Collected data
.....
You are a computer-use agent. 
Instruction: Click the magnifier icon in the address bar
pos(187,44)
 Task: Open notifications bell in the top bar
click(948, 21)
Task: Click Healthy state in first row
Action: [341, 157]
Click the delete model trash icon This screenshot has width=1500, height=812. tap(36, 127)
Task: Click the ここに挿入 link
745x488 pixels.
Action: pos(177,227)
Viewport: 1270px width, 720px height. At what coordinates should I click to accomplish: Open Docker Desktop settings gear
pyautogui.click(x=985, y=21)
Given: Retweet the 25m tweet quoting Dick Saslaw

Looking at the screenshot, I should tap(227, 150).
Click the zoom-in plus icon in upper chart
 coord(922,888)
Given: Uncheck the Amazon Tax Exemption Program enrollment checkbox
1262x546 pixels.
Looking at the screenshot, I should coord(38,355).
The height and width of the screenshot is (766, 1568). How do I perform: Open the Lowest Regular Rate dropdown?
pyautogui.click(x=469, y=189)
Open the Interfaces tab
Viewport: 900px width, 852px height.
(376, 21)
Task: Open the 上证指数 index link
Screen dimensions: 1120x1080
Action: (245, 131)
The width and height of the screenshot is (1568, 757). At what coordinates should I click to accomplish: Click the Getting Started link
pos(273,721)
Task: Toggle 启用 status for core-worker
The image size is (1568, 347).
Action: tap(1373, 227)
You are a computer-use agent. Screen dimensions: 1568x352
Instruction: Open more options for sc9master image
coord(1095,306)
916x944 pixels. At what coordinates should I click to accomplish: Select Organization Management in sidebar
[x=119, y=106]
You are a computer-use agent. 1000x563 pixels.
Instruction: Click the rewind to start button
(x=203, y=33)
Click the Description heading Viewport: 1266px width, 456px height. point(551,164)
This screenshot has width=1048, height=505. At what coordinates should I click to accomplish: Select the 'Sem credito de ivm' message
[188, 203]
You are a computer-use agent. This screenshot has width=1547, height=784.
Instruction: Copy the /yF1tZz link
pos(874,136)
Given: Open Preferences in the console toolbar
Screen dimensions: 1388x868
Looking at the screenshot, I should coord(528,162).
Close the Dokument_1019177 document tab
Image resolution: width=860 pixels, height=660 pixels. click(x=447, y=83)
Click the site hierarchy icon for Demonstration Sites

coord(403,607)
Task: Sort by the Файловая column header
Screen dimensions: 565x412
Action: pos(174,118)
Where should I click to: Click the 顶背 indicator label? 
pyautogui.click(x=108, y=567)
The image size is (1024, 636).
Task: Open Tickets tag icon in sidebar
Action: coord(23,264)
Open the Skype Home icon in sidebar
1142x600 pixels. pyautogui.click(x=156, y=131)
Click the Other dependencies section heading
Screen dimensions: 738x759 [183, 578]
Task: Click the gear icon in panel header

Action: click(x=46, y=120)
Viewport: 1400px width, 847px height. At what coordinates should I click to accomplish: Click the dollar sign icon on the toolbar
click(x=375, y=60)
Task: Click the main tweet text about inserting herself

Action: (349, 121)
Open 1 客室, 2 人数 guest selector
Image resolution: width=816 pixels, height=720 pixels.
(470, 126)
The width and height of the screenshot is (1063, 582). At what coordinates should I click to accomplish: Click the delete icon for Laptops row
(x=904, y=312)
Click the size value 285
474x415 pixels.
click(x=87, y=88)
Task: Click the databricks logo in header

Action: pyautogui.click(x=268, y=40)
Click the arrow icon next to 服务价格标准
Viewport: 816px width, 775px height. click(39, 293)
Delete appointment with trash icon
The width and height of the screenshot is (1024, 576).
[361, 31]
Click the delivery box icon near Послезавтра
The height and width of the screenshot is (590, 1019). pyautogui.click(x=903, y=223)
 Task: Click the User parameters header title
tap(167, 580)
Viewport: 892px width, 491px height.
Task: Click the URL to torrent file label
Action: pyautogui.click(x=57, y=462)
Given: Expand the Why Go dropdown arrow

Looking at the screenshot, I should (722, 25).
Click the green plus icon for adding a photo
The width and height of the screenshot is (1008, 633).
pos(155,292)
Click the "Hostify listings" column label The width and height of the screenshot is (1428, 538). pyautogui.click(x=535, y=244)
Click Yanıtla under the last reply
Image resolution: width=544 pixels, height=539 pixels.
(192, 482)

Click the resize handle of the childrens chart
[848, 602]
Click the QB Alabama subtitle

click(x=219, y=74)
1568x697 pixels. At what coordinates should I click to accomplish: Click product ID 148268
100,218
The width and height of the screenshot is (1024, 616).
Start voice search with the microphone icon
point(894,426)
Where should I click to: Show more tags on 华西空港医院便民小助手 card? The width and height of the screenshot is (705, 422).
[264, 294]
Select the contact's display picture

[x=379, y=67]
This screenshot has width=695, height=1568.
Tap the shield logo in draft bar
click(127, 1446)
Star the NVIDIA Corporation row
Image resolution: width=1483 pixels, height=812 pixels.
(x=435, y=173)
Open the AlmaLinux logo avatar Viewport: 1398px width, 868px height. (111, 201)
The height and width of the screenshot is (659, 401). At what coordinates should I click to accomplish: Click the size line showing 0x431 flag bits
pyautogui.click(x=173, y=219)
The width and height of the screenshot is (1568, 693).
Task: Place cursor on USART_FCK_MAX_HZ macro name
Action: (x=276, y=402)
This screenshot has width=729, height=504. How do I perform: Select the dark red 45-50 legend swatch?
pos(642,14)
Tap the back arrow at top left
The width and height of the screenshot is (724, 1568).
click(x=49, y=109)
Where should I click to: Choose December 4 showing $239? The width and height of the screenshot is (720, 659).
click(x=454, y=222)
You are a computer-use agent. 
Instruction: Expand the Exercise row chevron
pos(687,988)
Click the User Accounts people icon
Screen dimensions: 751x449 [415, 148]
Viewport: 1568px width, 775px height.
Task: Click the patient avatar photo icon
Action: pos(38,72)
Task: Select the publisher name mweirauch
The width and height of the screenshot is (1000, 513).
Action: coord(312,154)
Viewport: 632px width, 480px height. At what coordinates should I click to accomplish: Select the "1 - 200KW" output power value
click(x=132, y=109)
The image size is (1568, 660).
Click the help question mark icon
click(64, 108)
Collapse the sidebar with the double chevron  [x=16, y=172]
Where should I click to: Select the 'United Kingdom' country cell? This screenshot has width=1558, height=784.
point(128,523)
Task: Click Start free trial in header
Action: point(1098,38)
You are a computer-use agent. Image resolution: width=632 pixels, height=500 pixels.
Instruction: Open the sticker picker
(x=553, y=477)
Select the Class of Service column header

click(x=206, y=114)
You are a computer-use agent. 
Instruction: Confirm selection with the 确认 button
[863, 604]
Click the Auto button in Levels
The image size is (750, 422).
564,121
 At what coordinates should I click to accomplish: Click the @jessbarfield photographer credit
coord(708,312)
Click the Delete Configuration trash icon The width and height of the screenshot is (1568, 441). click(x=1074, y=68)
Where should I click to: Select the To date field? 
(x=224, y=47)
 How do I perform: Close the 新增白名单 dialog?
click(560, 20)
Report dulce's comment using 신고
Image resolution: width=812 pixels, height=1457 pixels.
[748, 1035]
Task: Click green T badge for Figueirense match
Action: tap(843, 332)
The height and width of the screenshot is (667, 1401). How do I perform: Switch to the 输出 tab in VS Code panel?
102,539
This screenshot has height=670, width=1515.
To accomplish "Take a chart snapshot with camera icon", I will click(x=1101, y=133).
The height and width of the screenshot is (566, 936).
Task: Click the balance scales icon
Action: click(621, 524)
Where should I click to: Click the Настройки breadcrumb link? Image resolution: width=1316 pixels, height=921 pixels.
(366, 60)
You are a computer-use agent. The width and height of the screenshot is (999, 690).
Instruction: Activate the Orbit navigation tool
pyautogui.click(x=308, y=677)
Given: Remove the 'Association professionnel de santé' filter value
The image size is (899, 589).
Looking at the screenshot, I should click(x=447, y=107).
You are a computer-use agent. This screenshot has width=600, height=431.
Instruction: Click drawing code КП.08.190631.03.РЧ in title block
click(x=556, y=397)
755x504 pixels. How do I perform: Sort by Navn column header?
.....
WHAT NEEDS TO BE DONE: Using the records above, filter out every line that lacks the string "Sort" and copy the rest.

TASK SOLUTION:
Task: Sort by the Файловая column header
755x504 pixels. How do I perform: Sort by Navn column header?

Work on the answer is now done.